Second enregistrement de Kullervo par Vänskä : un regard à la fois distant et tragique

par

Jean Sibelius (1865-1957) : Kullervo, opus 7. Lilli Paasikivi, mezzo-soprano ; Tommi Hakala, baryton ; Chœur d’hommes YL. Osmo Vänskä, Orchestre du Minnesota. Février 2016. Livret en anglais, finnois allemand, français (paroles en finnois traduit en anglais). TT 80’02. BIS SACD BIS-2236.

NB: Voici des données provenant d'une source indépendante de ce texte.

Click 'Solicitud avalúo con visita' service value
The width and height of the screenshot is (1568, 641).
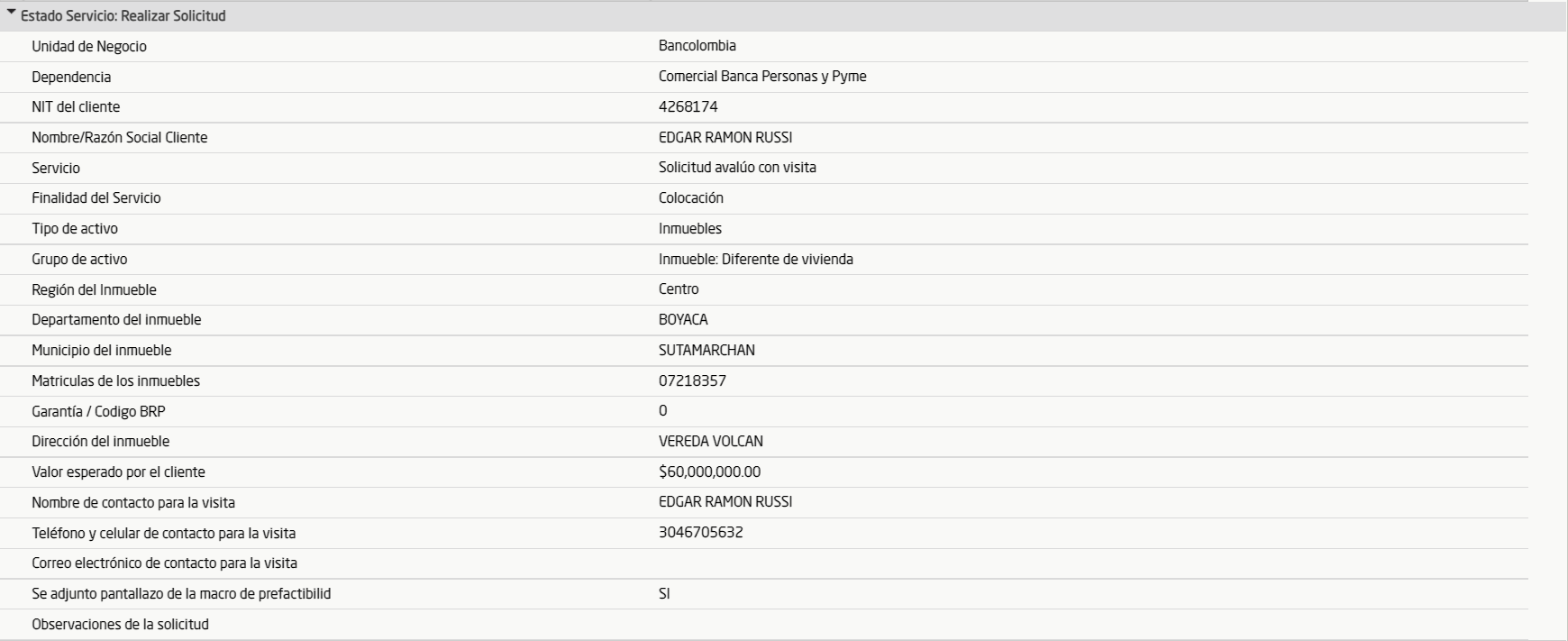pos(737,168)
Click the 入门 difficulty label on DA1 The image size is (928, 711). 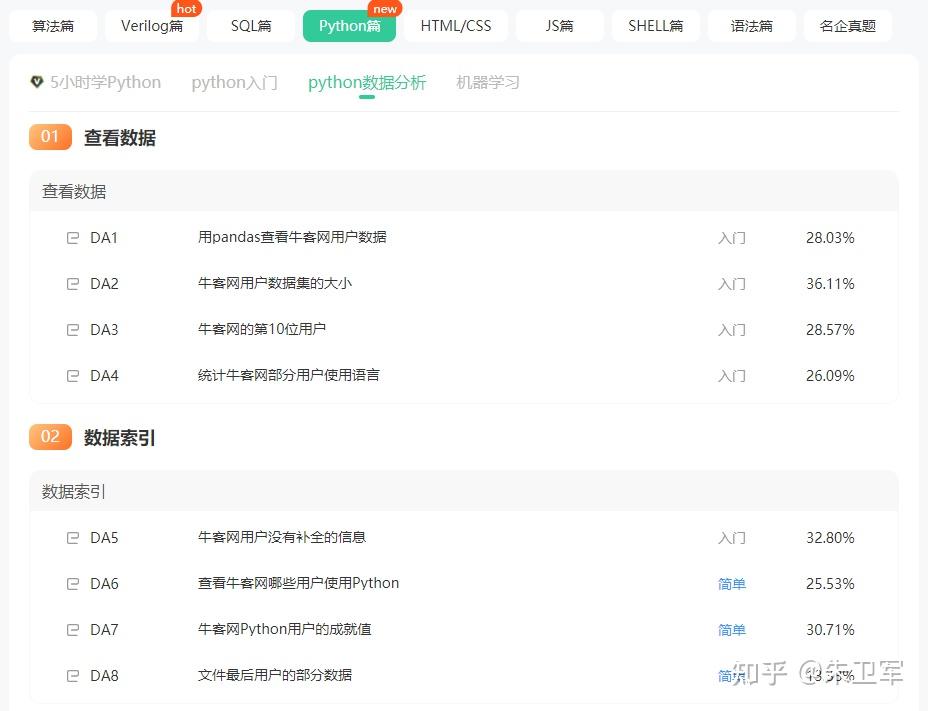(x=731, y=238)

Quelle sordide histoire de famille !, une des plus glauques de la mythologie finnoise. Revenant de payer l’impôt, il abuse en chemin d’une jeune fille, dont il apprend ensuite qu’elle est sa sœur. Elle se jette dans la rivière. Il part alors massacrer les troupes de son oncle, de bonne guerre puisqu’avant sa naissance celui-ci avait exterminé son clan, n’épargnant que sa mère. De retour victorieux au foyer, il trouve sa famille morte. Le vengeur erre et croise l’endroit de l’inceste ; torturé par le remords il se passe l’épée dans le corps. Lui, c’est Kullervo, cet anti-héros décrit dans le Kalevala, dont Sibelius en 1891 tira cette symphonie-cantate, entreprise à Vienne. Courage d’un jeune homme malmené par le destin, sa volonté d’indépendance ; la présence consolante de la nature, pittoresque et démarquée du romantisme germanique : on comprend que ces ferments inspirèrent autant Sibelius (élevé par sa mère) que le peuple de Finlande. Dans un contexte d’émancipation de la tutelle russe, l’œuvre qui s’abreuve au roman national rencontra le succès, puis tomba dans un certain abandon. Oubli d’ailleurs souhaité par le compositeur qui en autorisa toutefois la redécouverte posthume. Quelques mois après sa mort, son gendre Jussi Jalas la joua en concert. Mais ça n’est que la décennie suivante qu’elle commença à conquérir sa notoriété contemporaine, grâce aux efforts de Paavo Berglund qui l’enregistra à Bournemouth en novembre 1970.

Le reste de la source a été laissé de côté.